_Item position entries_
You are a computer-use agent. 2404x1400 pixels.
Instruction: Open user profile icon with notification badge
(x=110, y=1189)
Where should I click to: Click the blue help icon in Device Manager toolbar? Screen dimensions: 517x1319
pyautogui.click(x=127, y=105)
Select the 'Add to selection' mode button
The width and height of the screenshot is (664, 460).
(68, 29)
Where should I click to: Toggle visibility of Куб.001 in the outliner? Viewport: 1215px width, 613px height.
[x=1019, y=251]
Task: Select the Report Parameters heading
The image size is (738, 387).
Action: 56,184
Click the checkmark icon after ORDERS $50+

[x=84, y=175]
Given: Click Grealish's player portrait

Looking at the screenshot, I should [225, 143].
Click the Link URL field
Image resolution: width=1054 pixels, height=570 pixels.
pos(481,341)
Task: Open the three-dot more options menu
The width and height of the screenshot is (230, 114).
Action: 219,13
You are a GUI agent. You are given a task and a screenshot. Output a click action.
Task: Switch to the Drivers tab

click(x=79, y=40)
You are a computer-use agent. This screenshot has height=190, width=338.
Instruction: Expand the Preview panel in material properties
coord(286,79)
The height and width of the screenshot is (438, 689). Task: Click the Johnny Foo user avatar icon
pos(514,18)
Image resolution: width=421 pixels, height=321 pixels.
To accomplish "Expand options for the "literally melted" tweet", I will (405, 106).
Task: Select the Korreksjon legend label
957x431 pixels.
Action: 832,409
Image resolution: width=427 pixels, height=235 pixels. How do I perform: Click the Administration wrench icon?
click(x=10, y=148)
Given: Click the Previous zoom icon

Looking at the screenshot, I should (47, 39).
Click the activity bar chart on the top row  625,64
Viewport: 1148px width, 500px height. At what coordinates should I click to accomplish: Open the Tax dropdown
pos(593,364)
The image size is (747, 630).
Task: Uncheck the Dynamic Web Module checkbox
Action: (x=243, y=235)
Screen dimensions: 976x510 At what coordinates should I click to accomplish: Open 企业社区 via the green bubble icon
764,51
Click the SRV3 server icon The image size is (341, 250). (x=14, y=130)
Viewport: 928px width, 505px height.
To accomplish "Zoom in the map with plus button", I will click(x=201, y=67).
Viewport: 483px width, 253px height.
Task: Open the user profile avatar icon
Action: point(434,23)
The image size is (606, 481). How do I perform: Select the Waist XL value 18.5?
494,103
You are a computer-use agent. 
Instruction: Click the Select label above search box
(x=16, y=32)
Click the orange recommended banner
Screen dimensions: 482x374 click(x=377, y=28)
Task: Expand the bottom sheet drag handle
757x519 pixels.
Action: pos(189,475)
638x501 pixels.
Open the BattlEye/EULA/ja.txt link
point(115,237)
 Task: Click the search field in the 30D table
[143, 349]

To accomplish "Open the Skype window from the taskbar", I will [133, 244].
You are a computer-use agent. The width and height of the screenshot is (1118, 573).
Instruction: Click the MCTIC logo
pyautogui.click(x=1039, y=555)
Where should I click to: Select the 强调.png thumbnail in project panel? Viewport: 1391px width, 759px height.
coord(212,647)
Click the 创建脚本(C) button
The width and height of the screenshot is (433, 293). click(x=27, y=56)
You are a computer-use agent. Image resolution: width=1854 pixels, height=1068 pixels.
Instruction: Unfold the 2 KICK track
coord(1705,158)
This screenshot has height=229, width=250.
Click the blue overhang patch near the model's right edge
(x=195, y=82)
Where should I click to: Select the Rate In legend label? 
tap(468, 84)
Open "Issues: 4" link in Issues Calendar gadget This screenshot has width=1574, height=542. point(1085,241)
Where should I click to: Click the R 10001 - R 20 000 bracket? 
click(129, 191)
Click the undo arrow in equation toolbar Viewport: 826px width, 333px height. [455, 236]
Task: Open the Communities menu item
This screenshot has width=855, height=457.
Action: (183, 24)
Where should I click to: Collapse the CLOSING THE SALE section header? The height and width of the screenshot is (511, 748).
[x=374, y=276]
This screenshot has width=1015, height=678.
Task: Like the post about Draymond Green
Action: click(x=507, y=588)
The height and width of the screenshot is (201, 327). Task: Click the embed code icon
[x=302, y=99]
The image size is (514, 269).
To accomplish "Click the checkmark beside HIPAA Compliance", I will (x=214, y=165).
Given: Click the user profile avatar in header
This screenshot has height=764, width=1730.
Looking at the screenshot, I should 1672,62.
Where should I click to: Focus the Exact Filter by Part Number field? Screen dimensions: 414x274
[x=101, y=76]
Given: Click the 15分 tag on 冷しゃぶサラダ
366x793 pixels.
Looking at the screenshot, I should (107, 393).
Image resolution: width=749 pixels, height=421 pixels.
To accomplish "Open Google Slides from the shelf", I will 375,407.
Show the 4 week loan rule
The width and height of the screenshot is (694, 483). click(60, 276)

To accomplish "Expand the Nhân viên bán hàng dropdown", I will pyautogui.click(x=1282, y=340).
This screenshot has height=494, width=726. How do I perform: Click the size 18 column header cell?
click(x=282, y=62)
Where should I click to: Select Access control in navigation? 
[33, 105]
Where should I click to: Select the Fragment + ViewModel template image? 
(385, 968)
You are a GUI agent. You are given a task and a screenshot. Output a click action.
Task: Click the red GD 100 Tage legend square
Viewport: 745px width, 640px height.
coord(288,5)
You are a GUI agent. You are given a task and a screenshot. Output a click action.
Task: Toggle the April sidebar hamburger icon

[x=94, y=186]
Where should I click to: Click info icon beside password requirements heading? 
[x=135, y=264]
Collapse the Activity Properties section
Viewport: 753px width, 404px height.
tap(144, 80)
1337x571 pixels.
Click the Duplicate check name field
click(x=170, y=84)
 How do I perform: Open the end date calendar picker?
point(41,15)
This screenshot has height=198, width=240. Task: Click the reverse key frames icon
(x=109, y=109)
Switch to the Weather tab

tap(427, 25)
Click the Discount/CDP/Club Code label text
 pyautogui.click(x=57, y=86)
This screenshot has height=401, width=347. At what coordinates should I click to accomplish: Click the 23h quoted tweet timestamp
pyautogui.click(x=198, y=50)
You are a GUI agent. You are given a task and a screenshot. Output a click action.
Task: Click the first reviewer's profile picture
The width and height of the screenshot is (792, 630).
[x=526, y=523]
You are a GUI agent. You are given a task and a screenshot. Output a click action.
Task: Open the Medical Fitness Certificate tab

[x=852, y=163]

_SET EXERCISE_
Return every one of the lines above unchanged.

_FULL SOLUTION_
You are a computer-use agent. 2404x1400 pixels.
Instruction: Open user profile icon with notification badge
(x=110, y=1189)
Where should I click to: Click the blue help icon in Device Manager toolbar? Screen dimensions: 517x1319
pyautogui.click(x=127, y=105)
Select the 'Add to selection' mode button
The width and height of the screenshot is (664, 460).
(68, 29)
Where should I click to: Toggle visibility of Куб.001 in the outliner? Viewport: 1215px width, 613px height.
[x=1019, y=251]
Task: Select the Report Parameters heading
The image size is (738, 387).
Action: 56,184
Click the checkmark icon after ORDERS $50+

[x=84, y=175]
Given: Click Grealish's player portrait

Looking at the screenshot, I should [225, 143].
Click the Link URL field
Image resolution: width=1054 pixels, height=570 pixels.
pos(481,341)
Task: Open the three-dot more options menu
The width and height of the screenshot is (230, 114).
Action: 219,13
You are a GUI agent. You are given a task and a screenshot. Output a click action.
Task: Switch to the Drivers tab

click(x=79, y=40)
You are a computer-use agent. This screenshot has height=190, width=338.
Instruction: Expand the Preview panel in material properties
coord(286,79)
The height and width of the screenshot is (438, 689). Task: Click the Johnny Foo user avatar icon
pos(514,18)
Image resolution: width=421 pixels, height=321 pixels.
To accomplish "Expand options for the "literally melted" tweet", I will (405, 106).
Task: Select the Korreksjon legend label
957x431 pixels.
Action: 832,409
Image resolution: width=427 pixels, height=235 pixels. How do I perform: Click the Administration wrench icon?
click(x=10, y=148)
Given: Click the Previous zoom icon

Looking at the screenshot, I should (47, 39).
Click the activity bar chart on the top row  625,64
Viewport: 1148px width, 500px height. At what coordinates should I click to accomplish: Open the Tax dropdown
pos(593,364)
The image size is (747, 630).
Task: Uncheck the Dynamic Web Module checkbox
Action: (x=243, y=235)
Screen dimensions: 976x510 At what coordinates should I click to accomplish: Open 企业社区 via the green bubble icon
764,51
Click the SRV3 server icon The image size is (341, 250). (x=14, y=130)
Viewport: 928px width, 505px height.
To accomplish "Zoom in the map with plus button", I will click(x=201, y=67).
Viewport: 483px width, 253px height.
Task: Open the user profile avatar icon
Action: point(434,23)
The image size is (606, 481). How do I perform: Select the Waist XL value 18.5?
494,103
You are a computer-use agent. 
Instruction: Click the Select label above search box
(x=16, y=32)
Click the orange recommended banner
Screen dimensions: 482x374 click(x=377, y=28)
Task: Expand the bottom sheet drag handle
757x519 pixels.
Action: pos(189,475)
638x501 pixels.
Open the BattlEye/EULA/ja.txt link
point(115,237)
 Task: Click the search field in the 30D table
[143, 349]

To accomplish "Open the Skype window from the taskbar", I will [133, 244].
You are a computer-use agent. The width and height of the screenshot is (1118, 573).
Instruction: Click the MCTIC logo
pyautogui.click(x=1039, y=555)
Where should I click to: Select the 强调.png thumbnail in project panel? Viewport: 1391px width, 759px height.
coord(212,647)
Click the 创建脚本(C) button
The width and height of the screenshot is (433, 293). click(x=27, y=56)
You are a computer-use agent. Image resolution: width=1854 pixels, height=1068 pixels.
Instruction: Unfold the 2 KICK track
coord(1705,158)
This screenshot has height=229, width=250.
Click the blue overhang patch near the model's right edge
(x=195, y=82)
Where should I click to: Select the Rate In legend label? 
tap(468, 84)
Open "Issues: 4" link in Issues Calendar gadget This screenshot has width=1574, height=542. point(1085,241)
Where should I click to: Click the R 10001 - R 20 000 bracket? 
click(129, 191)
Click the undo arrow in equation toolbar Viewport: 826px width, 333px height. [455, 236]
Task: Open the Communities menu item
This screenshot has width=855, height=457.
Action: (183, 24)
Where should I click to: Collapse the CLOSING THE SALE section header? The height and width of the screenshot is (511, 748).
[x=374, y=276]
This screenshot has width=1015, height=678.
Task: Like the post about Draymond Green
Action: click(x=507, y=588)
The height and width of the screenshot is (201, 327). Task: Click the embed code icon
[x=302, y=99]
The image size is (514, 269).
To accomplish "Click the checkmark beside HIPAA Compliance", I will (x=214, y=165).
Given: Click the user profile avatar in header
This screenshot has height=764, width=1730.
Looking at the screenshot, I should 1672,62.
Where should I click to: Focus the Exact Filter by Part Number field? Screen dimensions: 414x274
[x=101, y=76]
Given: Click the 15分 tag on 冷しゃぶサラダ
366x793 pixels.
Looking at the screenshot, I should (107, 393).
Image resolution: width=749 pixels, height=421 pixels.
To accomplish "Open Google Slides from the shelf", I will 375,407.
Show the 4 week loan rule
The width and height of the screenshot is (694, 483). click(60, 276)

To accomplish "Expand the Nhân viên bán hàng dropdown", I will pyautogui.click(x=1282, y=340).
This screenshot has height=494, width=726. How do I perform: Click the size 18 column header cell?
click(x=282, y=62)
Where should I click to: Select Access control in navigation? 
[33, 105]
Where should I click to: Select the Fragment + ViewModel template image? 
(385, 968)
You are a GUI agent. You are given a task and a screenshot. Output a click action.
Task: Click the red GD 100 Tage legend square
Viewport: 745px width, 640px height.
coord(288,5)
You are a GUI agent. You are given a task and a screenshot. Output a click action.
Task: Toggle the April sidebar hamburger icon

[x=94, y=186]
Where should I click to: Click info icon beside password requirements heading? 
[x=135, y=264]
Collapse the Activity Properties section
Viewport: 753px width, 404px height.
tap(144, 80)
1337x571 pixels.
Click the Duplicate check name field
click(x=170, y=84)
 How do I perform: Open the end date calendar picker?
point(41,15)
This screenshot has height=198, width=240. Task: Click the reverse key frames icon
(x=109, y=109)
Switch to the Weather tab

tap(427, 25)
Click the Discount/CDP/Club Code label text
 pyautogui.click(x=57, y=86)
This screenshot has height=401, width=347. At what coordinates should I click to accomplish: Click the 23h quoted tweet timestamp
pyautogui.click(x=198, y=50)
You are a GUI agent. You are given a task and a screenshot. Output a click action.
Task: Click the first reviewer's profile picture
The width and height of the screenshot is (792, 630).
[x=526, y=523]
You are a GUI agent. You are given a task and a screenshot. Output a click action.
Task: Open the Medical Fitness Certificate tab

[x=852, y=163]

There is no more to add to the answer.